Wie geht Tunesien mit Tourismus und Reisen um?

Die Tourismusindustrie hatte in Tunesien Druck gemacht, die Grenzen und Hotels wieder zu öffnen. Denn sie ist ein wichtiger Arbeitgeber. Der Tourismus macht rund zehn Prozent des Bruttoinlandsproduktes aus. Die Hotels müssen ein striktes Hygieneprotokoll befolgen. Doch viele Reisende sind letztendlich nicht gekommen. Zum einen liegt das an unterschiedlichen Regularien in den Herkunftsländern. So stuft zum Beispiel das Robert Koch-Institut Tunesien nicht als Risikoland ein, allerdings besteht weiterhin eine Reisewarnung des Auswärtigen Amtes. Zum anderen gelten in Tunesien eine Reihe von Einschränkungen für Reisende aus verschiedenen Ländern, die vor allem Individualreisende abschrecken.

Das Land hat eine Art Ampelsystem eingeführt. Individualreisende von der grünen Liste müssen nicht in Quarantäne. Wer aus Ländern kommt, die orange eingestuft sind, muss sich zu Hause oder in einem Hotel isolieren und entweder nach einer Woche einen Test machen, oder aber eine weitere Isolations-Woche dranhängen – außer, man kommt im Rahmen einer Pauschalreise und macht speziell organisierte Ausflüge. Aus roten Ländern dürfen überhaupt nur Personen mit Wohnsitz in Tunesien einreisen. Diese werden zwei Wochen lang in staatlicher Quarantäne untergebracht. Deutschland stand lange auf der grünen Liste. Nachdem allerdings die Zahlen konstant steigen, steht es nun wie auch Frankreich, Österreich und die Schweiz auf orange. Negative Tests vor der Abreise sind inzwischen für Reisende aus allen Ländern verpflichtend.

Wie sieht die Situation in Deutschland von Tunesien betrachtet aus?

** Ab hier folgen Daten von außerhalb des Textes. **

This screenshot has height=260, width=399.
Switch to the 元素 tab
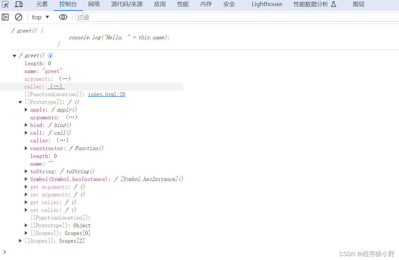(x=42, y=4)
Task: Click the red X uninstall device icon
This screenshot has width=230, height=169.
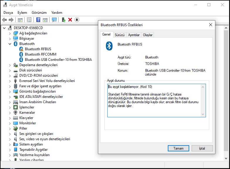Action: point(70,20)
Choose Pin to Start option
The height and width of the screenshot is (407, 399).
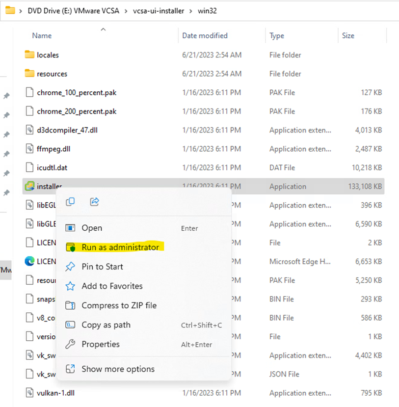(102, 267)
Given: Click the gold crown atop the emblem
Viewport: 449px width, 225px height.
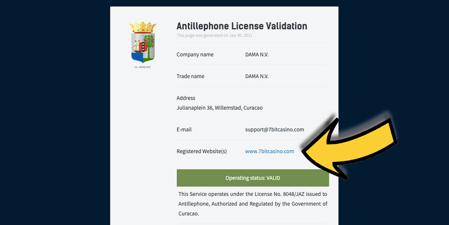Looking at the screenshot, I should (x=143, y=28).
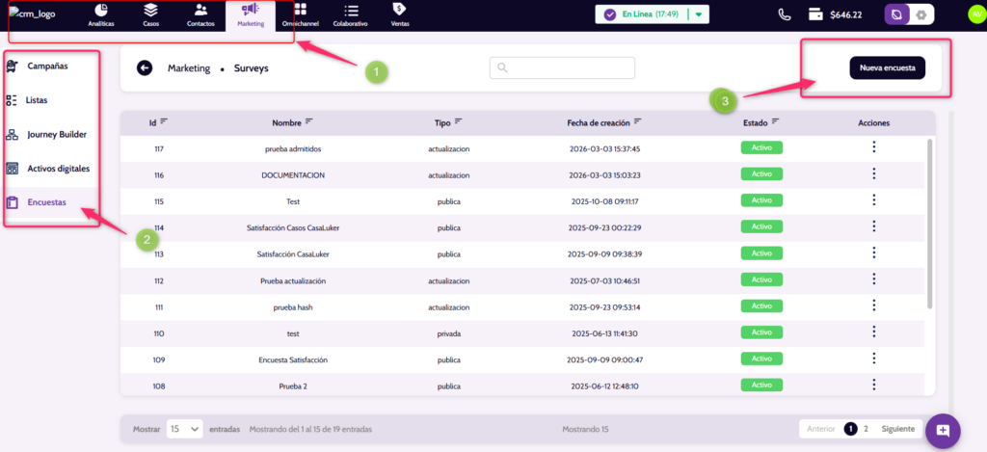
Task: Toggle Activo status of survey 110 test
Action: tap(760, 332)
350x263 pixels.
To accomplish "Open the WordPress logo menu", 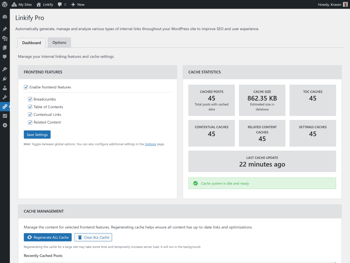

Die Situation in Deutschland ist in Tunesien kein dominierendes Thema – vielleicht auch, weil bis jetzt kaum Fälle bekannt geworden sind, in denen Reisende aus Deutschland andere infiziert haben. Aber auch, weil der Zugang zu Medien auf französisch, englisch oder italienisch einfacher ist. Hängengeblieben sind allerdings Bilder der Demonstrationen gegen die Coronamaßnahmen, auf die ich immer wieder angesprochen werde, sowie die Lieferung von Tests und Medizinprodukten aus Deutschland am Anfang der Pandemie.